What’s of interest? AI Literacy - building on the Essential Elements of Digital Literacies
Tell me more!
… is We Are Open Co-op’s approach builds on the Eight Elements of Digital Literacies, a contextual, plural approach to AI literacies.
Navigating the human and technological aspects of AI, we help you understand its impact in meaningful, practical ways.
AI literacies are part of digital literacies, not a separate field.
Opened Culture has remixed WAO member Dr Doug Belshaw’s Essential Elements of Digital Literacies into the Dimensions of AI Literacies. This is one way the open community can work together to define AI literacies in different contexts.

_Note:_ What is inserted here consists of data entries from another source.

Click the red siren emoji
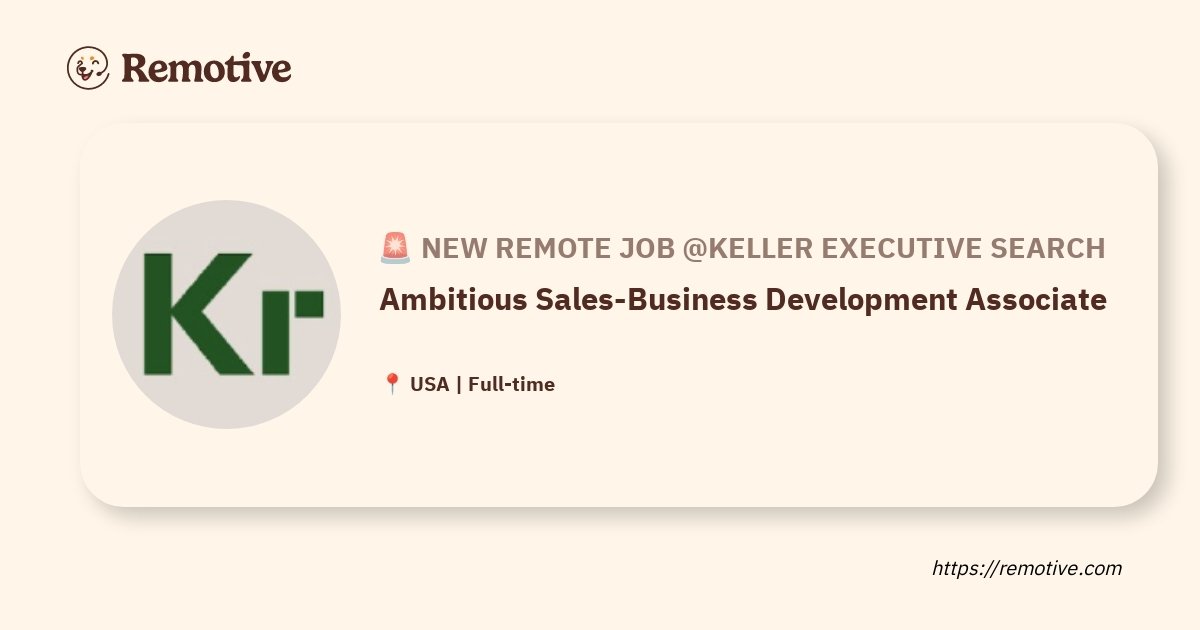Screen dimensions: 1200x630 coord(395,248)
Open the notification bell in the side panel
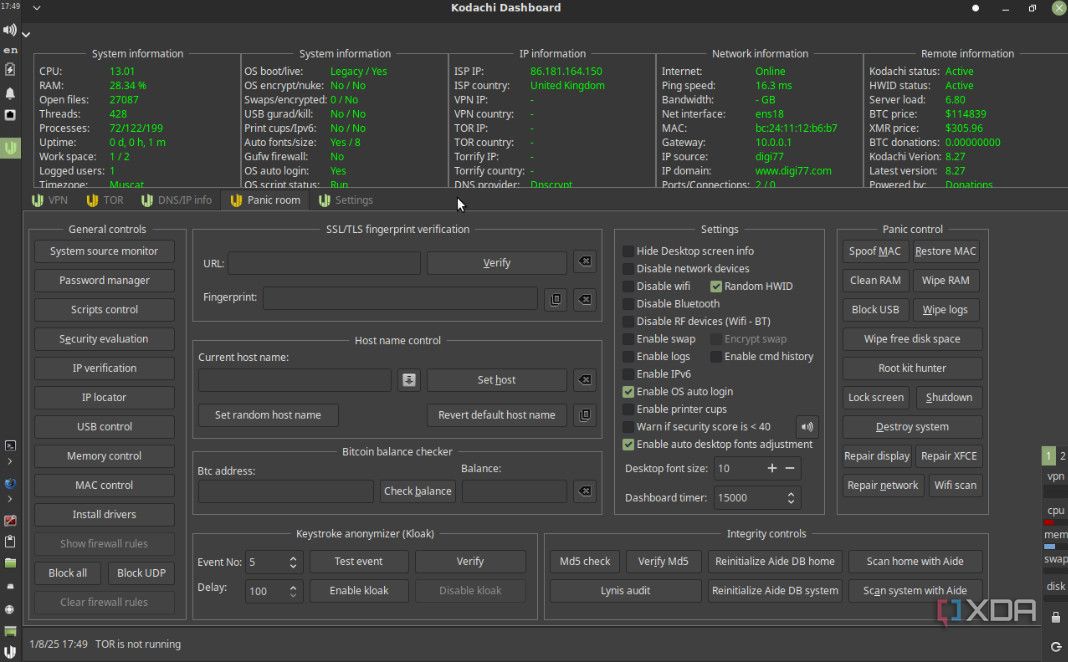Screen dimensions: 1068x662 (x=10, y=92)
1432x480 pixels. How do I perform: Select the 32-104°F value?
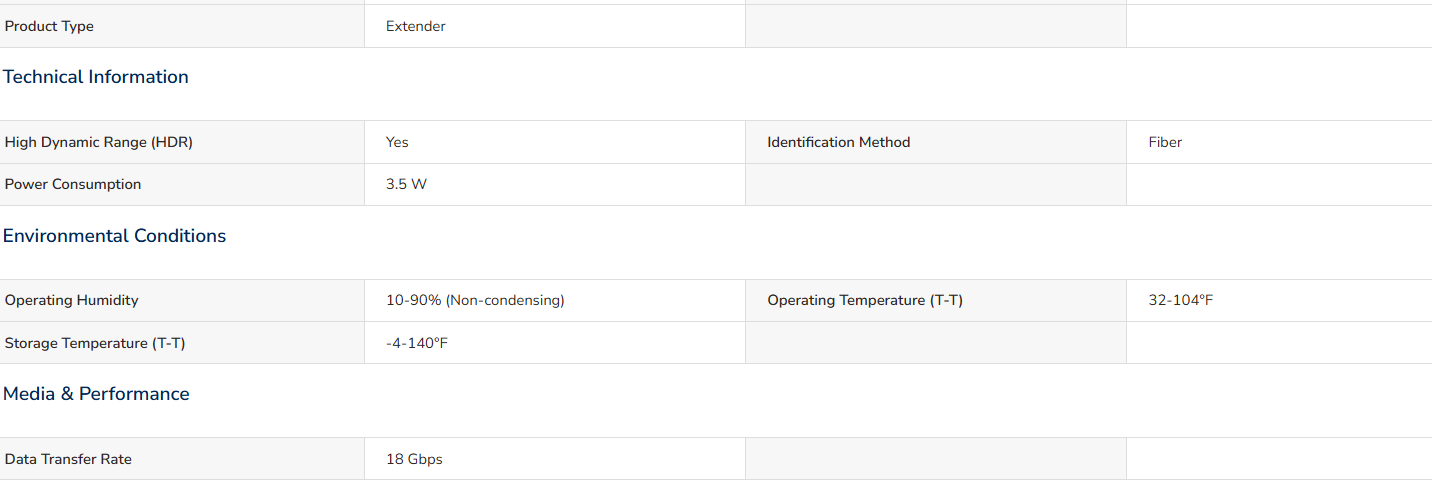pos(1181,300)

We aim to demystify AI. By promoting AI Literacies, we seek to raise awareness of their significance and contribute thoughtfully to the ongoing discussion. Our goal is to share perspectives and resources that enable individuals to engage with AI critically and responsibly, centering human creativity and flourishing.
This is one among many items I will regularly tag in Pinboard as oegconnect, and automatically post tagged as #OEGConnect to Mastodon. Do you know of something else we should share like this? Just reply below and we will check it out.
Thanks for highlighting @cogdog. We’ve just started some work around AI LIteracy with the Responsible Innovation Centre for Public Media Futures, hosted by the BBC.
If anyone reading this has definitions, frameworks, or resources to share relating to people aged 14-19, please get in touch!
Thanks for sharing! I’m excited to dive into this.
At World Education, we’ve taken a similar approach (connecting to digital literacy) in our BRIDGES framework. We followed DigComp’s example by writing example competencies and tagging some with “AI”.
For example: In Information Skills (domain) Evaluate Online Information (skill) I can use strategies to verify whether a shocking video of a known person might be a “deepfake”. (AI)
We’re continuing to explore how to make these connections and embed them in existing resources and guidance for educators to support AI literacy as a part of digital literacies. I appreciate seeing how others are appraoching this so that we raise awareness regarding AI literacy while addressing the urgent need for expanding digital literacies more broadly.
You may also find this brief of interest, where we’ve crosswalked AI literacy with others like “financial literacy” - worlded.me/ailitmatters
Thanks for sharing these resources from World Education, the overall Digital Skills Library and in there BRIDGES especially the interactive version is worth a deeper dive for those reading here.
That’s an interesting way to break down each skill in areas “In My Life” “In My Work” In My Education" and “As a Teacher/Trainer”
This is free open to use, correct? I do not see any kind of license/terms of use for reuse, though many of the resources do carry CC licenses.
I do encourage others to explore more, I just took a quick fly by.
Yes! On that first page you’ll see the option to “download the full toolkit” as doc or PDF and, in the footer on those, you’ll find a CC-BY-NC-SA license.
This is an framework heavily informed by research done by the Seattle Digital Equity Initiative, Dr. Stacey Wedlake, which combined various assessments, curricula, and frameworks into this aggregate version. Since then, our team at World Education has continued to update and build upon that seminal work to grow and update it and build resources to support its implementation in adult education settings in the U.S. Definitely that “as a teacher/trainer” section is heavily informed by our implementation, in which we see time and again that educators and learners are on a parallel journey of building digital resilience.
Massive thanks for sharing all these awesome resources! @cogdog@RachelTESOL@dajbelshaw The BRIDGES toolkit, the AI Literacy insights, and now this youth-focused project with the BBC — all super valuable! Love how each one adds a fresh perspective on digital and AI skills. Really appreciate you keeping us in the loop! Keep ‘em coming!"